### Abstract

The monotone variational inequality is a central problem in mathematical programming that unifies and generalizes many important settings such as smooth convex optimization, two-player zero-sum games, convex-concave saddle point problems, etc. The extragradient algorithm by Korpelevich [1976] and the optimistic gradient descent-ascent algorithm by Popov [1980] are arguably the two most classical and popular methods for solving monotone variational inequalities. Despite their long histories, the following major problem remains open. What is the last-iterate convergence rate of the extragradient algorithm or the optimistic gradient descent-ascent algorithm for monotone and Lipschitz variational inequalities with constraints? We resolve this open problem by showing that both the extragradient algorithm and the optimistic gradient descent-ascent algorithm have a tight $O(1/ sqrt(T))$ last-iterate convergence rate for arbitrary convex feasible sets, which matches the lower bound by Golowich et al. [2020a,b]. Our rate is measured in terms of the standard gap function.
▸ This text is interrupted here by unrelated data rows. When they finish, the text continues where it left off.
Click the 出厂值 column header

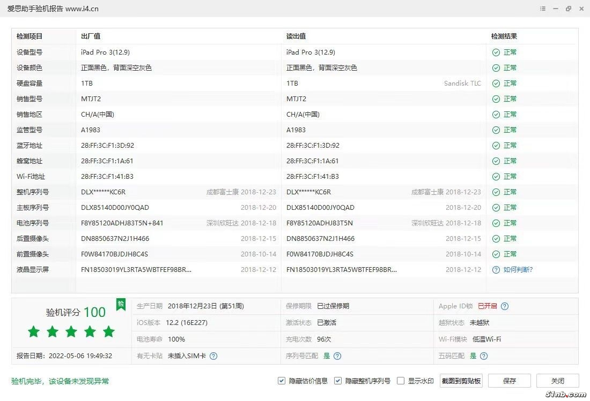tap(91, 36)
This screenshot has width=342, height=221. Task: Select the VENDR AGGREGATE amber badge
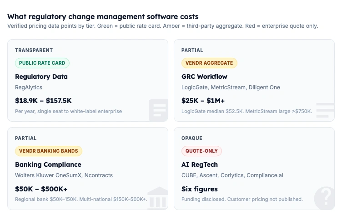point(209,63)
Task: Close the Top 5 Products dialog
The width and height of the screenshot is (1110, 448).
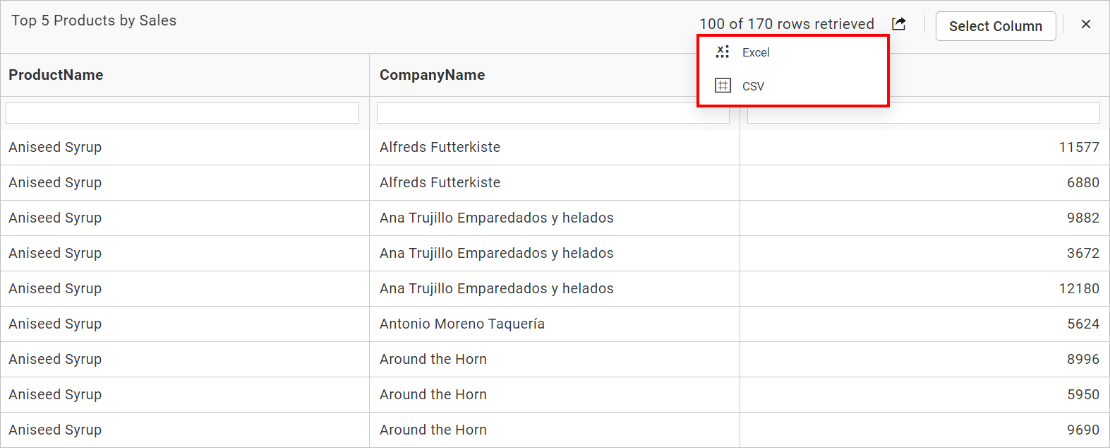Action: (x=1085, y=23)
At the core of our results lies a non-standard performance measure – the tangent residual, which can be viewed as an adaptation of the norm of the operator that takes the local constraints into account. We use the tangent residual (or a slight variation of the tangent residual) as the the potential function in our analysis of the extragradient algorithm (or the optimistic gradient descent-ascent algorithm) and prove that it is non-increasing between two consecutive iterates.